WHAT ARE DATABASES?
Databases are electronic cabinets used in storing retrieving and data management.
A biological database is a large organized body of persisted data coming from various laboratories.
E.g. NCBI, Swissprot
Types of databases
-
Primary database:
These databases are also known as archival databases. Generally, these databases are populated with experimental data such as nucleotide sequences, protein sequences. The experimental data in these databases is directly coming from various laboratories & stored without any changes
Data stored in these databases is never changed, only the version no of that data can be changed.
Example of the primary database: ENA, GenBank, DDBJ Â
-
Secondary databases:
These databases comprise data from the result analysis of primary data. Secondary databases are highly curated by using a complex computational algorithm. These databases are created manually or automatically and contain more relevant information about the structure.
Ex. Prosite, Swissprot, prints
-
Composite databases:
These databases stores information from various databases (primary and secondary databases) and these databases compile and filter data from different databases
Ex. NCBI
The need of databases:
Databases act as a storehouse where we can store lots of information.
Databases are used to store and organize data that can be retrieved easily.
Databases allow researchers to find connections between pieces of information.
It allows the indexing of data.
Secondary databases have become the molecular biologist reference library.

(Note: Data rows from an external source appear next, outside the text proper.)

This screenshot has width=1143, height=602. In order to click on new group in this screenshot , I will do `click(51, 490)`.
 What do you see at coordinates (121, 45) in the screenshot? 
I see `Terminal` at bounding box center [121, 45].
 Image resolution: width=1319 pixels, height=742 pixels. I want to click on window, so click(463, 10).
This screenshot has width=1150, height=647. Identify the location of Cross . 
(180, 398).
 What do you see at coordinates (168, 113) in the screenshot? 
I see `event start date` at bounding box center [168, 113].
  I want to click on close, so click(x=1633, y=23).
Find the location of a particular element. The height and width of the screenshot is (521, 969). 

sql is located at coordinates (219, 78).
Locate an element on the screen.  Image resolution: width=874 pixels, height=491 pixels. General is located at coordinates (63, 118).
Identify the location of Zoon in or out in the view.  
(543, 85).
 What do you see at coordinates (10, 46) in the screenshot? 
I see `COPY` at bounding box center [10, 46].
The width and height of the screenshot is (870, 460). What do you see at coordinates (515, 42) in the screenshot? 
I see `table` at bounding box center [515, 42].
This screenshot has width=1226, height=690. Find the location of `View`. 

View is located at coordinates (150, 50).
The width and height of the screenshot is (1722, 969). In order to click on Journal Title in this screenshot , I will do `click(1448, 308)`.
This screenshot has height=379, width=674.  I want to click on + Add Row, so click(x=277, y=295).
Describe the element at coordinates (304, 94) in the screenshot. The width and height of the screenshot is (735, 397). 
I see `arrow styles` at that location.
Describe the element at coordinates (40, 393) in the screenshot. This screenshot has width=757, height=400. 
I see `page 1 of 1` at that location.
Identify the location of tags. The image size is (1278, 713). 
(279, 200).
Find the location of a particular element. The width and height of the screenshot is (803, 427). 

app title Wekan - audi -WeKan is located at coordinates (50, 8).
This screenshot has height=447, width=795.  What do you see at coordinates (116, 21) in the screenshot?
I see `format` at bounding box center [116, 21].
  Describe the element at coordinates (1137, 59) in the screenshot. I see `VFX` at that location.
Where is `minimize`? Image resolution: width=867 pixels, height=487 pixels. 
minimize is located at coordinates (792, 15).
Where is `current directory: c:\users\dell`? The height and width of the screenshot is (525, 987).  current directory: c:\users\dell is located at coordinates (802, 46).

Some important databases of bioinformatics
-
NCBI
http://www.ncbi.nlm.nih.gov.in
NCBI stands for NATIONAL CENTER FOR BIOTECHNOLOGY INFORMATION
NLM stands for         NATIONAL LABORATORY OF MEDICINE
NIH stands for           NATIONAL INSTITUTE OF HEALTH
NCBI was created in 1988 and it a very important database relevant to biotechnology. NCBI has its own search engine known as ENTREZ
NCBI is a composite database it is connected with different other databases such as:
PUBMED for books and journals.
GenBank for nucleotide sequences.
PubChem molecule database.
-
DDBJ
DDBJ stands for DNA databank of japan
It is a biological database that collects DNA sequences & located at the National Institute of Genetics in Shizuoka (Japan). DDBJ exchange its data with EMBL (European molecular biological laboratory) at EBI (European bioinformatics institute) and GenBank (NCBI). these are also the members of INSDC (international nucleotide sequence database collaboration)
-
Uniport
it is also a freely accessible database of protein sequences and provides information about their function and structure. We can collect protein names, function, enzyme-specific information, protein-protein interactions form this database.